The best symptom tracker is the one you'll still be using on day 14.
Most symptom apps fail for the same reasons: too many fields, no pattern detection, and no clear endpoint. Here's what actually works — and how Your Body Signal is built around it.
Common patterns behind comparison symptoms
- Short daily check-in, not a journal: Apps that ask for 30+ data points get abandoned in a week. A 30-second check-in survives real life.

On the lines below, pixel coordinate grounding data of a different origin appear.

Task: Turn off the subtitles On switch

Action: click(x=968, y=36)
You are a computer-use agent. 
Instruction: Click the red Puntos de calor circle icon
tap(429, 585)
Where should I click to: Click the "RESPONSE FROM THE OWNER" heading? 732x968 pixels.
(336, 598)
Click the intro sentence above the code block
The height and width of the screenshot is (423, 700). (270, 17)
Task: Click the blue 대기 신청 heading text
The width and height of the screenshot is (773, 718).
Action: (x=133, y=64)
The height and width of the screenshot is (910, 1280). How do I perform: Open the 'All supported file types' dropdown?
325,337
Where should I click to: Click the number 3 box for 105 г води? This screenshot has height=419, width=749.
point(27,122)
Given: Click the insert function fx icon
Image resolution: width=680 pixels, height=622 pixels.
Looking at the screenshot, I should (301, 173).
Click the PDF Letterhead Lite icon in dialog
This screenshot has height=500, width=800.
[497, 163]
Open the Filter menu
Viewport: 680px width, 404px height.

- Pattern detection, not just a log: A list of symptoms isn't an insight. The app should do the correlation math for you, not just store entries.
- A defined window, not forever: Open-ended tracking has no payoff. A 14-day window with a clear report at the end is what actually changes behavior.
- No food logging required: Food diaries are the #1 reason people quit symptom apps. Behaviors and check-ins surface most patterns without it.
Why most people stay stuck
Most people try a notes app, a generic symptom tracker, or a wellness app — and quit by day 5 because there's no payoff. The problem isn't discipline; it's that the tool wasn't designed to produce a result in a defined window.
Frequently asked questions
What makes a symptom tracking app actually useful?
Three things: a check-in short enough to keep doing daily, automatic pattern detection across your inputs, and a clear endpoint where you get a report — not endless logging.
How is Your Body Signal different from a symptom journal?
Your Body Signal isn't a journal. It's a 14-day structured check-in that scores correlations between your symptoms, behaviors, and daily check-ins, then delivers a report.
Do I need to log food?
No. Your Body Signal intentionally doesn't ask you to log food. Behaviors and daily check-ins are enough to surface most patterns, and food logging is the #1 reason people abandon tracking apps.
How long until I see results?
Most users start seeing patterns by day 5–7, with a full insight report at day 14.
Is this a medical app?
No. Your Body Signal is a personal pattern-tracking tool. It surfaces correlations and does not diagnose, treat, or replace medical care.